FSDPPrecision

class lightning.pytorch.plugins.precision.FSDPPrecision(precision, scaler=None)[source]

Bases: Precision

Precision plugin for training with Fully Sharded Data Parallel (FSDP).

Warning

This is an experimental feature.

Parameters:
  • precision (Literal['32-true', '16-true', 'bf16-true', '16-mixed', 'bf16-mixed']) – Full precision (32-true), half precision (16-true, bf16-true) or mixed precision (16-mixed, bf16-mixed).

  • scaler (Optional[ShardedGradScaler]) – An optional torch.distributed.fsdp.sharded_grad_scaler.ShardedGradScaler to use.

Raises:

ValueError – If unsupported precision is provided.

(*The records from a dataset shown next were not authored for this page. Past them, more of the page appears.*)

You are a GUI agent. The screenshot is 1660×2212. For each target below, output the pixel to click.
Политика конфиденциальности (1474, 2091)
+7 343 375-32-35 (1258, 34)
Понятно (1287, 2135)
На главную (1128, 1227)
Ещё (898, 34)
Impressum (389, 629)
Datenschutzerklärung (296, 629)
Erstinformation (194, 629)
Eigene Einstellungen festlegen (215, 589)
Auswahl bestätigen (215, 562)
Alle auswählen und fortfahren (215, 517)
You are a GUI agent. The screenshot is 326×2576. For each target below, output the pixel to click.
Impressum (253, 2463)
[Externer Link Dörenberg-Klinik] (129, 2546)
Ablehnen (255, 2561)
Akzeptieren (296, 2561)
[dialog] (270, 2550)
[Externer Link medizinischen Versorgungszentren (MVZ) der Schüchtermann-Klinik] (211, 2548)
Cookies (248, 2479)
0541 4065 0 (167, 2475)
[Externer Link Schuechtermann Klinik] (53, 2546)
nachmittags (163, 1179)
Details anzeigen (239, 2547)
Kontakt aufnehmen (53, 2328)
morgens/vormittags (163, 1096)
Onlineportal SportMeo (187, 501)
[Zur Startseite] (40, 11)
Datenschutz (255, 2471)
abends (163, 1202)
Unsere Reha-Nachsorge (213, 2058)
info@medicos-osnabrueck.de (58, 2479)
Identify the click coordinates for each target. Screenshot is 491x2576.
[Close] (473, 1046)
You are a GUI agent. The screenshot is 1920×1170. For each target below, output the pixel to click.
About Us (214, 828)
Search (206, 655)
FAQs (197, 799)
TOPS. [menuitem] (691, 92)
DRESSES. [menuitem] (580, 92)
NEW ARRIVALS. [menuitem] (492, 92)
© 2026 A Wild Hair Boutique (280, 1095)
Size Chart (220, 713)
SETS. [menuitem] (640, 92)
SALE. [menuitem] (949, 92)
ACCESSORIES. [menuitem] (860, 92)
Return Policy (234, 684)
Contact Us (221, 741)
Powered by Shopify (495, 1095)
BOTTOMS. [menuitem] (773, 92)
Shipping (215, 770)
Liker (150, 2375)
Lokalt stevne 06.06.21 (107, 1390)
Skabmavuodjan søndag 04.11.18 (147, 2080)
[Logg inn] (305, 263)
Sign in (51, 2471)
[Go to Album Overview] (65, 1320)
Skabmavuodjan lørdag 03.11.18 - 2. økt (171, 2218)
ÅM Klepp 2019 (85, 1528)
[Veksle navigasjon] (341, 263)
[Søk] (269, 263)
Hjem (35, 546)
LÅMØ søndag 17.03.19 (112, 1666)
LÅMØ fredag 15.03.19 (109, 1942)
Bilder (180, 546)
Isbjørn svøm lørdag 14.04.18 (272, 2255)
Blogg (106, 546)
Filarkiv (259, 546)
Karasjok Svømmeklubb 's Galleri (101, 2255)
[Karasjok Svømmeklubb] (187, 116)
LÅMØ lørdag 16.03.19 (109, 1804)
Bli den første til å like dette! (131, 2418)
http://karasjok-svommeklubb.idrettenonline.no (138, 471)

clip_grad_by_norm(*_, **__)[source]

Clip gradients by norm.

Return type:

None

convert_input(data)[source]

Convert model inputs (forward) to the floating point precision type of this plugin.

This is a no-op in the base precision plugin, since we assume the data already has the desired type (default is torch.float32).

Return type:

Any

convert_output(data)[source]

Convert outputs to the floating point precision type expected after model’s forward.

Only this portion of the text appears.